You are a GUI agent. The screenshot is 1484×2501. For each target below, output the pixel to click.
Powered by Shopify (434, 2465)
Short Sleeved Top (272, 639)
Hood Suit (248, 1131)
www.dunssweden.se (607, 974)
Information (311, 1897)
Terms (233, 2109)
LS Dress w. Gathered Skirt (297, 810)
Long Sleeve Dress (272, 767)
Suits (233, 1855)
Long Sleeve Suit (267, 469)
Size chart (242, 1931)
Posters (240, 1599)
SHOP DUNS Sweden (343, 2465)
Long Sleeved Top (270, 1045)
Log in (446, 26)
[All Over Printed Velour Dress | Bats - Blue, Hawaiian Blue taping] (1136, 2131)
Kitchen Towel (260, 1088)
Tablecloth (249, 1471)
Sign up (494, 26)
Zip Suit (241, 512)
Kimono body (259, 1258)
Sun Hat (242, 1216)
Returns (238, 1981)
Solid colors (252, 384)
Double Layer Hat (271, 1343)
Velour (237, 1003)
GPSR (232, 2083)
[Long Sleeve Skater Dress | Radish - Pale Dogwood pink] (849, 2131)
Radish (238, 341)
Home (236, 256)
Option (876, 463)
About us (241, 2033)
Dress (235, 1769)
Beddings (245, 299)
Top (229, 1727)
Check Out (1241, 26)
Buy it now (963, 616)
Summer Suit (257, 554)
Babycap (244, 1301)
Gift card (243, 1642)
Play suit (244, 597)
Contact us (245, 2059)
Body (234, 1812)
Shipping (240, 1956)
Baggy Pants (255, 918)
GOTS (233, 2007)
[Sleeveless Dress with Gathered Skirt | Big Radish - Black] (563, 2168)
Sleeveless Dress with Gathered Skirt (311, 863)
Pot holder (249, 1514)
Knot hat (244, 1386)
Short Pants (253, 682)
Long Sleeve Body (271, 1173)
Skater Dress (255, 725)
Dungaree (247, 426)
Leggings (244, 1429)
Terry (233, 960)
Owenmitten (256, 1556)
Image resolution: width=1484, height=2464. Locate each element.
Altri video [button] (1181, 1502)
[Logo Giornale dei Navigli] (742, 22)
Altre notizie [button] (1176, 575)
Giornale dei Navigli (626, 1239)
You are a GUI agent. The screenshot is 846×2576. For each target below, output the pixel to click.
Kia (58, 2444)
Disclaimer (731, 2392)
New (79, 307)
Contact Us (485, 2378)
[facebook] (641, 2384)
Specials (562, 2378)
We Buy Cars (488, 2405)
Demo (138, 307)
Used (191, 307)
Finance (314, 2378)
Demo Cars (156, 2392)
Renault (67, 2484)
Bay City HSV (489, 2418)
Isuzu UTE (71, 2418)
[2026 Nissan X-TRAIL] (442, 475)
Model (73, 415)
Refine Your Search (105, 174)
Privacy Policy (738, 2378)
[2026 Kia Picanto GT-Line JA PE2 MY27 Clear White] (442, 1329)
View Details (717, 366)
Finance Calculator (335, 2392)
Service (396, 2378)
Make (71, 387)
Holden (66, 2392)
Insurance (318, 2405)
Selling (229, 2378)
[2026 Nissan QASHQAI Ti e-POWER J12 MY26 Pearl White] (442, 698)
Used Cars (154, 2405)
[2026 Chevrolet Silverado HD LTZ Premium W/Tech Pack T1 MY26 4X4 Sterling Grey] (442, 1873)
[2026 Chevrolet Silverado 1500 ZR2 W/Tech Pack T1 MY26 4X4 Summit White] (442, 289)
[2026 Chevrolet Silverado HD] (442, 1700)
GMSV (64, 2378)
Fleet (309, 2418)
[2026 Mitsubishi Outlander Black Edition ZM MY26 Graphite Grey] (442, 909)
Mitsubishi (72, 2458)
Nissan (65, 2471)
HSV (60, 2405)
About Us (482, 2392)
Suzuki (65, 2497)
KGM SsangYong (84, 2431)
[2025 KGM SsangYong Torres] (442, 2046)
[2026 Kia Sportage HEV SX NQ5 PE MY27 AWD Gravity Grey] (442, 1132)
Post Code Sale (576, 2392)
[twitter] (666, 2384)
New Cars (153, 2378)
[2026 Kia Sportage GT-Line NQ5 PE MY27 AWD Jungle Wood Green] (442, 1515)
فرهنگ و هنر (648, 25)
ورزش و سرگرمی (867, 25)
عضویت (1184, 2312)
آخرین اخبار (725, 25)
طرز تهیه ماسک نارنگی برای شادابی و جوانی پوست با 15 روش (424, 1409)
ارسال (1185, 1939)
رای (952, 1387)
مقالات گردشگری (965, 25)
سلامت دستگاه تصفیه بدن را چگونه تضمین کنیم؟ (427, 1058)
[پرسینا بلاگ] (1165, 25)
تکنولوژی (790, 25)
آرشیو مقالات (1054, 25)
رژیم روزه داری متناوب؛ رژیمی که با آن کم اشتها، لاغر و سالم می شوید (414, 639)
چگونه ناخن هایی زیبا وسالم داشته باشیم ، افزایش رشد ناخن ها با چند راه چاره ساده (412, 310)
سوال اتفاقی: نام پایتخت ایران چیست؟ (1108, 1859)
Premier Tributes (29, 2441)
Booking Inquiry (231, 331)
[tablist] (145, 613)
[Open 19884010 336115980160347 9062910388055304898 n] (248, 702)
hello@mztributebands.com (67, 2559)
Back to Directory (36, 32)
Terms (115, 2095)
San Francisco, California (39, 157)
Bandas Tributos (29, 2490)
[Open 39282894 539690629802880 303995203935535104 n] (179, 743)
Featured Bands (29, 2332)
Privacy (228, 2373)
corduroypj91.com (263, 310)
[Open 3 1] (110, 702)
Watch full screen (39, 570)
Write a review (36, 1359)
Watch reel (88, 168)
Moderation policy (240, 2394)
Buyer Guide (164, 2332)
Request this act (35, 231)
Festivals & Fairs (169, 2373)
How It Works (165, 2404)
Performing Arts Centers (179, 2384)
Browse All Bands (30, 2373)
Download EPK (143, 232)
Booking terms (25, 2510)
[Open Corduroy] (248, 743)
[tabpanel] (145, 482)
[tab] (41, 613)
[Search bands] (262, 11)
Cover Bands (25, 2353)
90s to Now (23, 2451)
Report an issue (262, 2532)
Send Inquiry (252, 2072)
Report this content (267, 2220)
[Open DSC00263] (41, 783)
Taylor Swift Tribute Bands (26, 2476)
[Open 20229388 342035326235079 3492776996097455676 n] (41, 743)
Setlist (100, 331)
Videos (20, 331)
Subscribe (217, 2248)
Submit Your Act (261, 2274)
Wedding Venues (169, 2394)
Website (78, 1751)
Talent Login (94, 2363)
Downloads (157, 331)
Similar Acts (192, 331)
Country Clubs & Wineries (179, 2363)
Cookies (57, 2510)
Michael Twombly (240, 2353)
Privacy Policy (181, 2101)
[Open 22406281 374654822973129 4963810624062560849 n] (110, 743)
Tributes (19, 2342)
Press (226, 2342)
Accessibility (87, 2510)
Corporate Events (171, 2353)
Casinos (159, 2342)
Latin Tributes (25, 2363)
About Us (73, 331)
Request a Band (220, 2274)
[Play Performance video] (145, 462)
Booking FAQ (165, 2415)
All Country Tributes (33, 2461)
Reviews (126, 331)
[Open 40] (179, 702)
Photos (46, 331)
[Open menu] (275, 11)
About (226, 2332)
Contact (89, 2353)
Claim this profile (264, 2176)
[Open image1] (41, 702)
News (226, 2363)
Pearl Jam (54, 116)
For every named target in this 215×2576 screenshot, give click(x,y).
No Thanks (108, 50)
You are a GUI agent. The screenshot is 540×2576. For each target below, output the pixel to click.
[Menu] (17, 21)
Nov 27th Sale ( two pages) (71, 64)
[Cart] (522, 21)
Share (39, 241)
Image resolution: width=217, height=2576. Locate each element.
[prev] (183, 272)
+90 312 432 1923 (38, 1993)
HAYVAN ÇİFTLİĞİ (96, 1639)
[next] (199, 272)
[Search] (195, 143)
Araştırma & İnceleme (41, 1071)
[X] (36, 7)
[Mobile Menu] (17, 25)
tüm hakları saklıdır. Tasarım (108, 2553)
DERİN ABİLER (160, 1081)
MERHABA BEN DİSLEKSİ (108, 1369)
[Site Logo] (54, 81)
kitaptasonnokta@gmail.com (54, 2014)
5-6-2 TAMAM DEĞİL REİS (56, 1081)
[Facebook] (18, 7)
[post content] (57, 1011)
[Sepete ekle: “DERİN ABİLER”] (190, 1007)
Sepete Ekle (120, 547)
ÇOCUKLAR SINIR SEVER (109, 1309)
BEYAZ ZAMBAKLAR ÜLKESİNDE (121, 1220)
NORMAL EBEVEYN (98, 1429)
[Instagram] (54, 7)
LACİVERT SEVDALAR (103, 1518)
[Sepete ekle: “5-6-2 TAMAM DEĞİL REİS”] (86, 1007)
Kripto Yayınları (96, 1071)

----

GOAL OF THE EXERCISE.
I would like you to report every line in the listing above that contains "height".

WRITTEN SOLUTION.
Image resolution: width=1484, height=2464. Locate each element.
Image resolution: width=217, height=2576. Locate each element.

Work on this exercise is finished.